Normalization inputs data & dividing data for training - validation- test

Question

omar belhaj on 14 Feb 2015

0
Link

Direct link to this question

https://www.mathworks.com/matlabcentral/answers/178409-normalization-inputs-data-dividing-data-for-training-validation-test

Edited: Greg Heath on 15 Feb 2015

Could you help me please I have two questions about neural networks for solar irradiance forecasting. I used MLP model (Fitting) with one hidden layer, 7 inputs and 1 output (solar irradiation).My questions are the following : - It's necessary to use these following commands to normalize my inputs data ?? (I use a sigmoid function as activation function in hidden layer, and linear function in the ouput layer)

net.inputs{1}.processFcns = {'removeconstantrows','mapminmax'};
net.outputs{2}.processFcns = {'removeconstantrows','mapminmax'};

Or I can just use the simple mathematical formula : In=(Inn-Imin)/(Imax-Imin)

while In: normalized input ; Inn: No normalized input ???

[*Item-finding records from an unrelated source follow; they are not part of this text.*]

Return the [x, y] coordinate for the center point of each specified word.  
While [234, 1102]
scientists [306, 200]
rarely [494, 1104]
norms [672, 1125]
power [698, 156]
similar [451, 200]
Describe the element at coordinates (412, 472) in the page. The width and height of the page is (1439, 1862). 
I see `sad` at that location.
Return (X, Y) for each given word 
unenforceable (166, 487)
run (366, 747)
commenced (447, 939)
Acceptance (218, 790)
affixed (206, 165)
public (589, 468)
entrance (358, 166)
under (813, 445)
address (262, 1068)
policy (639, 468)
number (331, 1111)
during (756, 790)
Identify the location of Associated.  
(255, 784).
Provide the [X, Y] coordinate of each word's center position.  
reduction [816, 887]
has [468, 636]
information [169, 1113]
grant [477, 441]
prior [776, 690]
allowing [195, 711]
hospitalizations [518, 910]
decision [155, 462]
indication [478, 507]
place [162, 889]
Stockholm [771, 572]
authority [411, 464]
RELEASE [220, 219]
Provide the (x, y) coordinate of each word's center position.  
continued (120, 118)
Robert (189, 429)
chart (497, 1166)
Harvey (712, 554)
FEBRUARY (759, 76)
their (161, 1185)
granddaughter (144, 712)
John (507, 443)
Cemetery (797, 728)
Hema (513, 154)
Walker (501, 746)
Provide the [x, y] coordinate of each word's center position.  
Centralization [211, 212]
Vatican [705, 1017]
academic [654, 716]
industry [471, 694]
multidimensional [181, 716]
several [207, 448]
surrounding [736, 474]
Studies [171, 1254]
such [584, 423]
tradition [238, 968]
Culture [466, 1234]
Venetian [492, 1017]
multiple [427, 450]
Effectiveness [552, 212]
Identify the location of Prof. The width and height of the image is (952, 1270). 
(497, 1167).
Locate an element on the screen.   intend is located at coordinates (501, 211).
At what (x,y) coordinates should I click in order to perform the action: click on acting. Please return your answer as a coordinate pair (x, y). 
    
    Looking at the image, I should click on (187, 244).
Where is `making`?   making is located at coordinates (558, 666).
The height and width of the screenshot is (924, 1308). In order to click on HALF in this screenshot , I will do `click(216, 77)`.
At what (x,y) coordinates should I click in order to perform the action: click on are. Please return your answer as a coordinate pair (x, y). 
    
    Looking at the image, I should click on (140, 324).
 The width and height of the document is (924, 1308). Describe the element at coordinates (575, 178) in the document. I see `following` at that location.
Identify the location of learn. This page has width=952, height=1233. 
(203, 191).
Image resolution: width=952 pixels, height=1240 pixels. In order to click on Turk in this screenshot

- Second question is about dividing data for training, this is my code about dividing :

inputs = A';   % used for training 
targets = B';  % used for training 
inputsTesting=C';  % used for test unseen by neural network 
targetsTesting=D';  %used for test unseen by neural network
% Setup Division of Data for Training, Validation, Testing
net.divideFcn = 'dividerand';  % Divide data randomly
net.divideMode = 'sample';  % Divide up every sample
net.divideParam.trainRatio = 75/100;
net.divideParam.valRatio = 15/100;
net.divideParam.testRatio = 10/100;% this is my problem !!!!!
|*% Create a Fitting Network*|
   net=fitnet(Nubmer of nodes in haidden layer);

% tarining

net.trainFcn = 'trainlm';  % Levenberg-Marquardt
[net,tr] = train(net,inputs,targets);
 outputs = net(inputsTesting); % inputs Testing :unseen by neural network
 perf = mse(net,targetsTesting,outputs); % targets Testing: unseen by network

My question is what does mean this command below ???I think this command is unnecessary because i used data testing unseen by network?? !!! So what i can do about this mistak ?? !!!!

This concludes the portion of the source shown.